Extract, word for word, the lines from the first one through the line containing "pyautogui.click(x=1252, y=567)", including both, and leave the pictures out of your answer.
**** Exercise inputs
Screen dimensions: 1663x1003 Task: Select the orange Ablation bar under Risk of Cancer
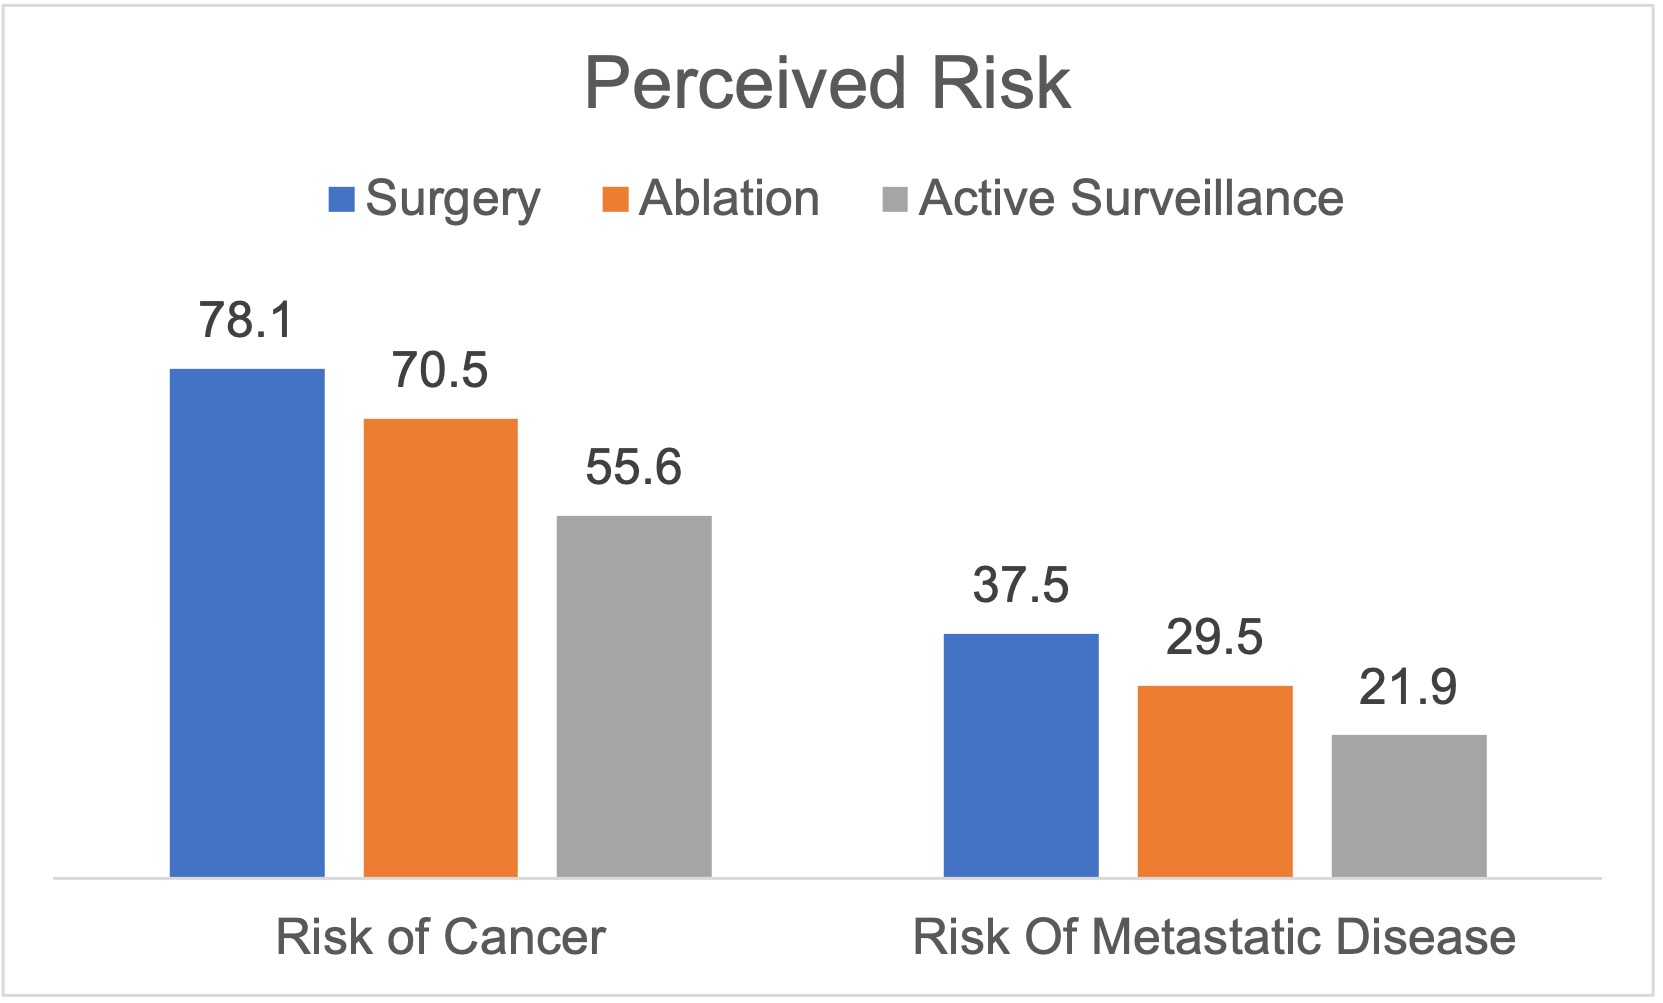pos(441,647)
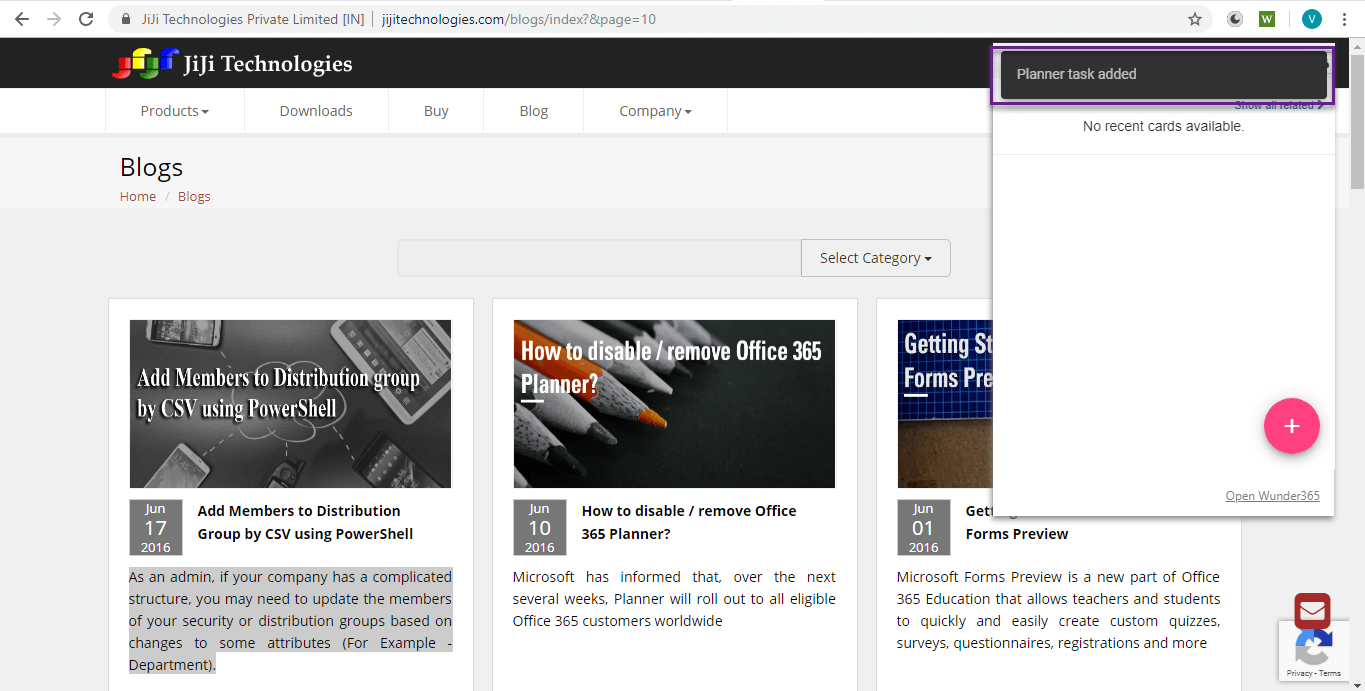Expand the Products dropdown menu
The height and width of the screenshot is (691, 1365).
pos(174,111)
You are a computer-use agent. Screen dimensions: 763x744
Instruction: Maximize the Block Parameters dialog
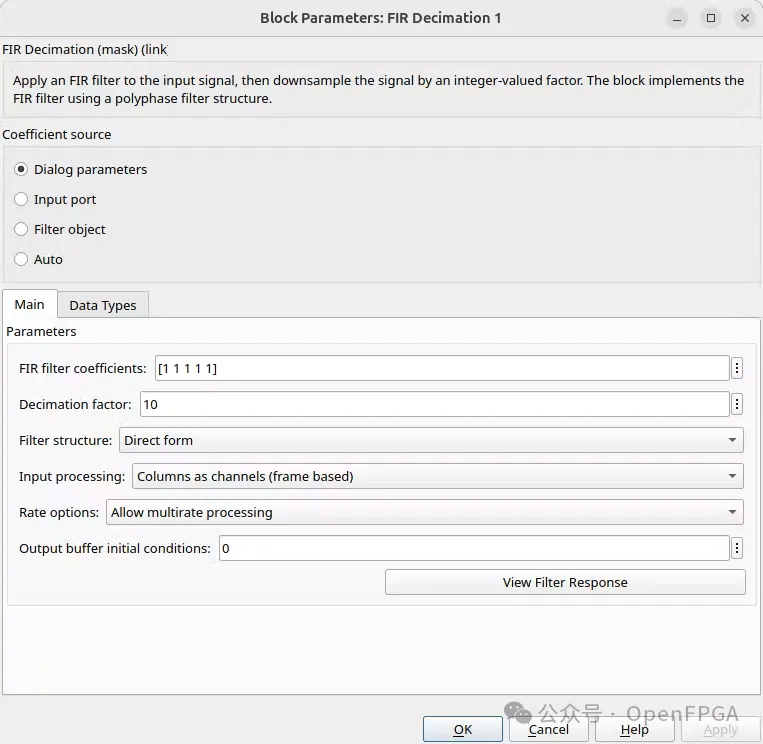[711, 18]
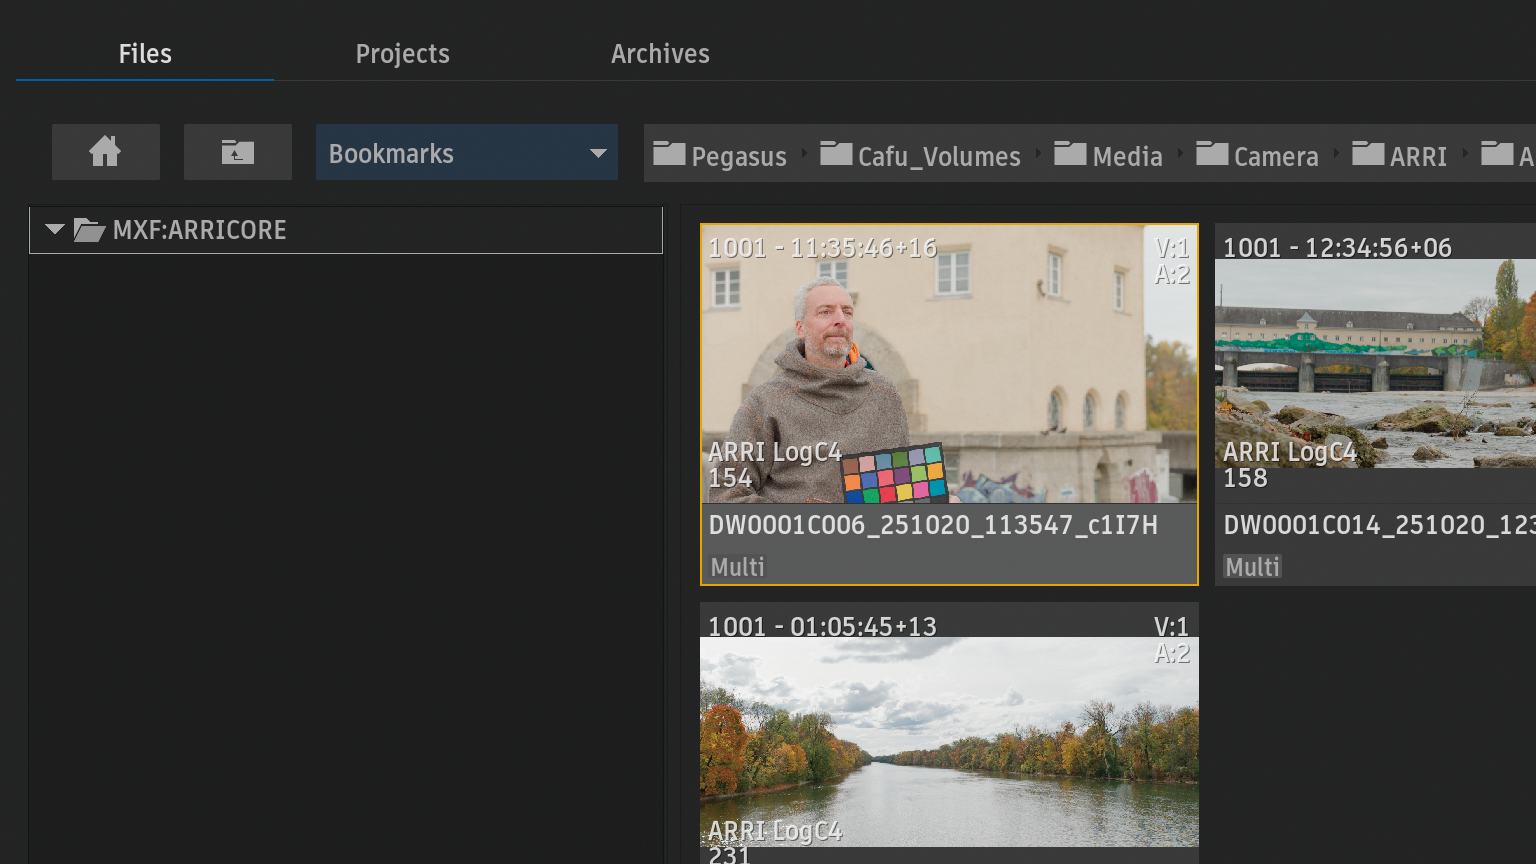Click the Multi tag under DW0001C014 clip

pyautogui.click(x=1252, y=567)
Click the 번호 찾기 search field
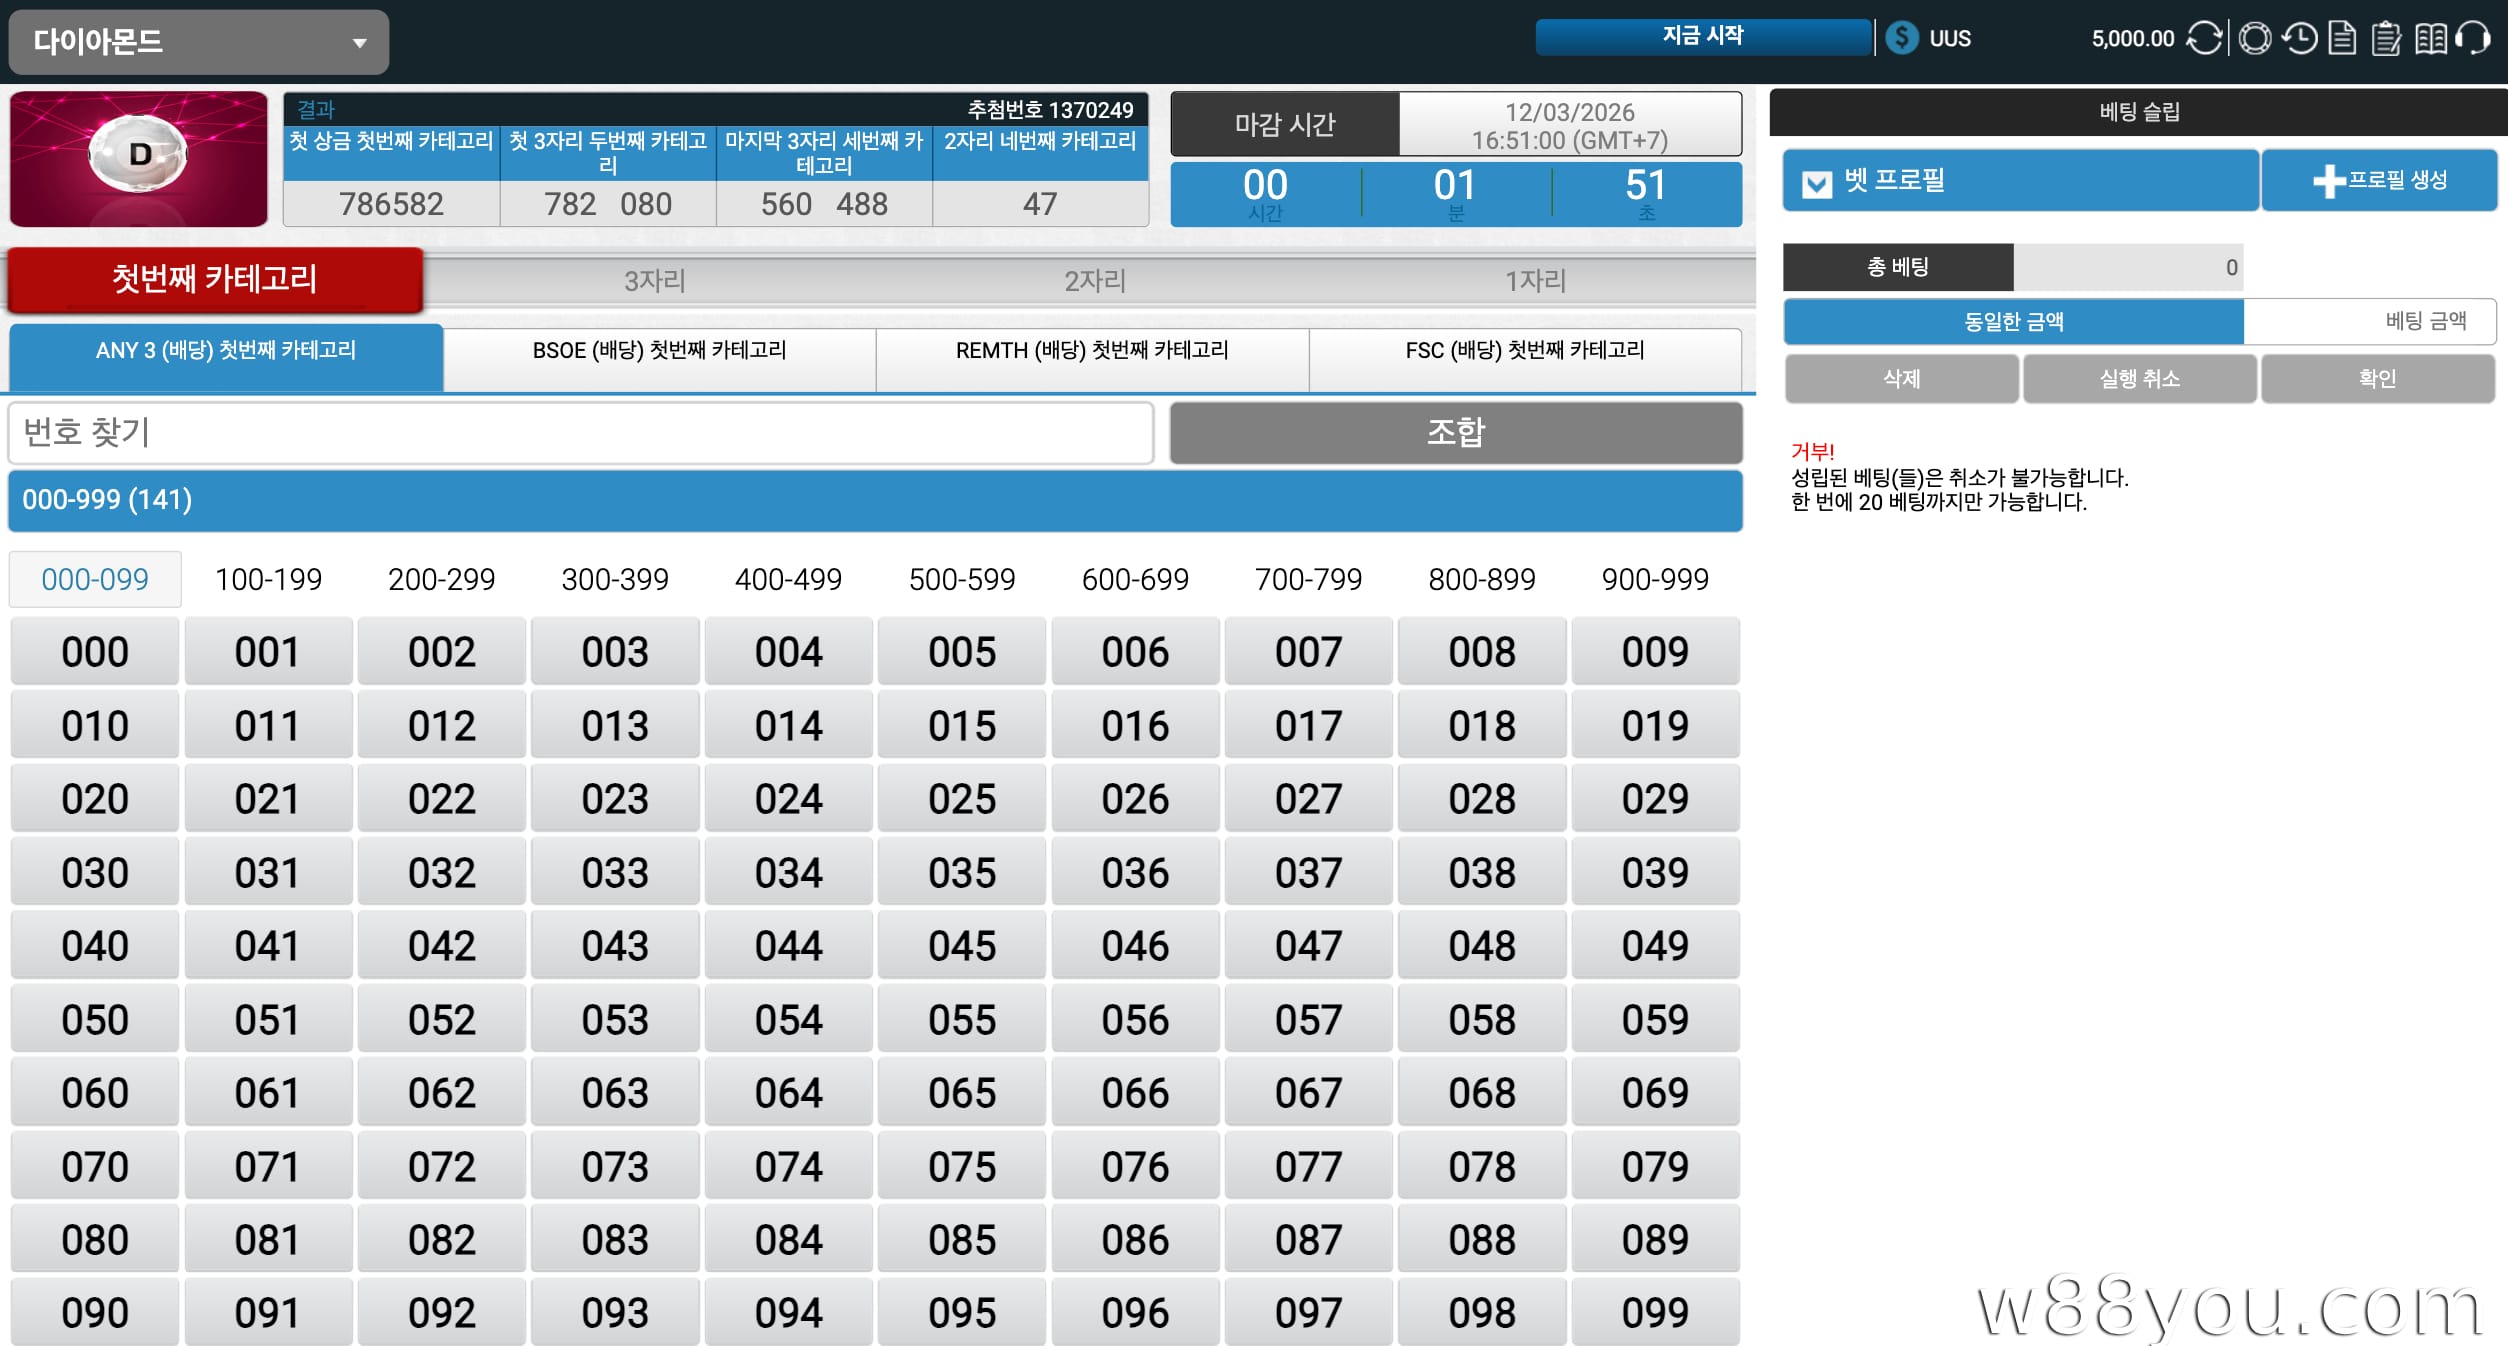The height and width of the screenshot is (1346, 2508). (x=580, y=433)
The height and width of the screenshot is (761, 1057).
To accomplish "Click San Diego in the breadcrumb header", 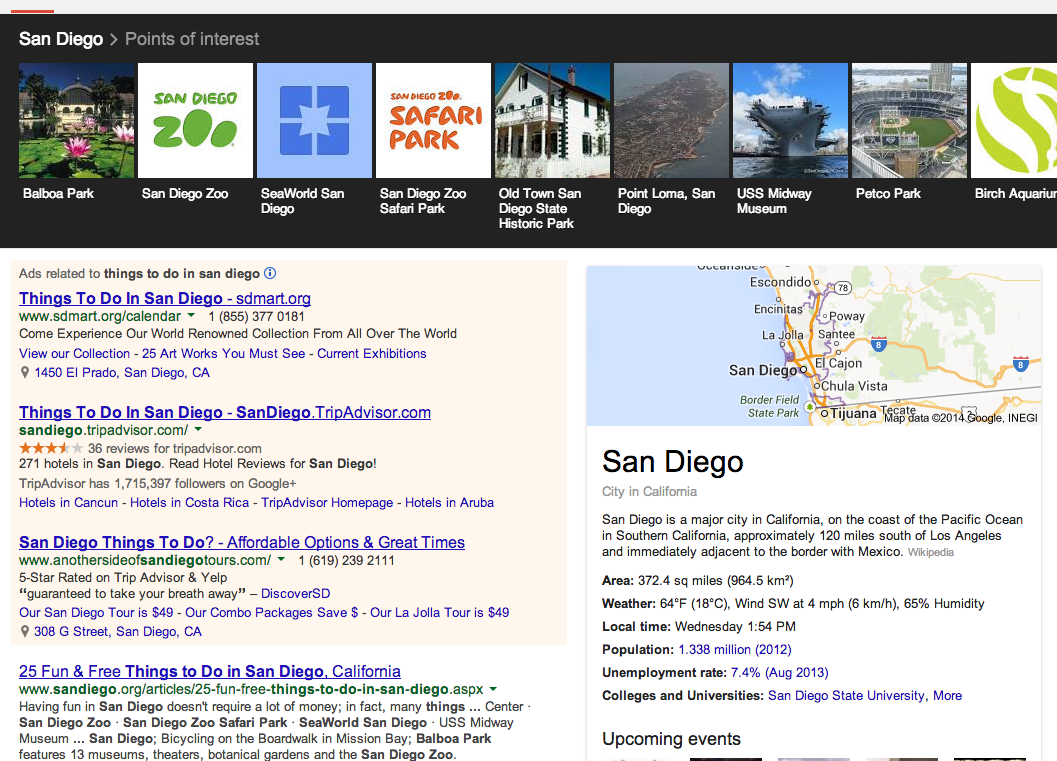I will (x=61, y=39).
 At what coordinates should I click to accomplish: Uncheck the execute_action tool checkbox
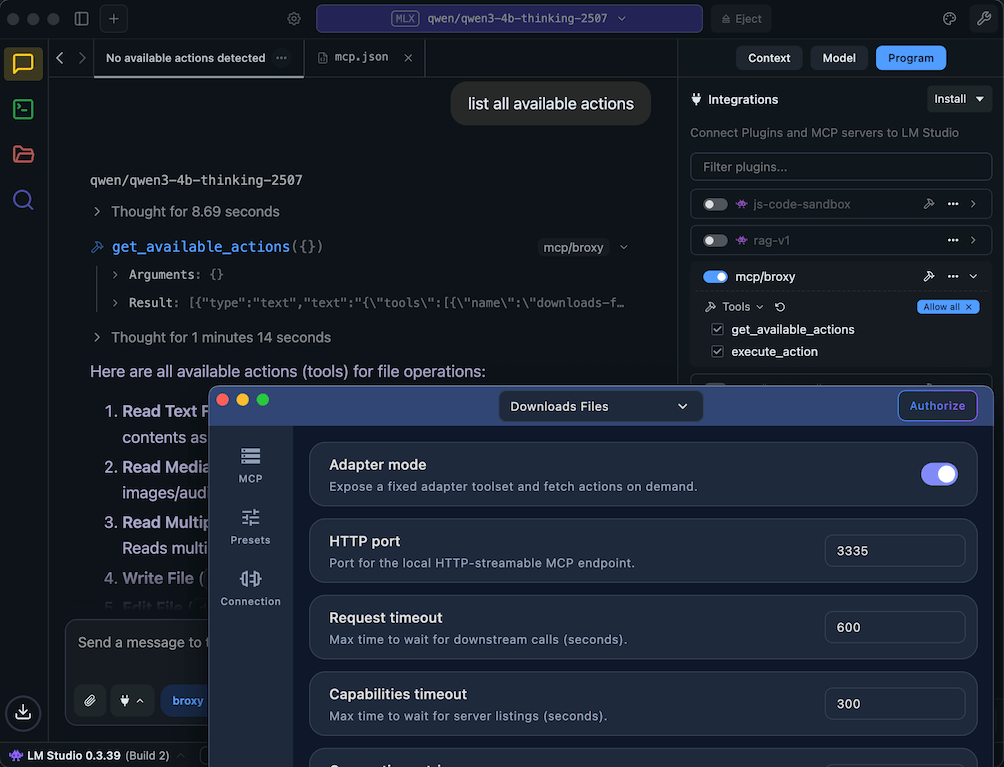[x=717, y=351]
********
### Final result
Screen dimensions: 1663x1003 Task: Select the orange Ablation bar under Risk of Cancer
pos(441,647)
Expand the Products dropdown menu
The height and width of the screenshot is (691, 1365).
pos(174,111)
You are a computer-use agent. Screen dimensions: 763x744
Instruction: Maximize the Block Parameters dialog
[711, 18]
Click the Multi tag under DW0001C014 clip

pyautogui.click(x=1252, y=567)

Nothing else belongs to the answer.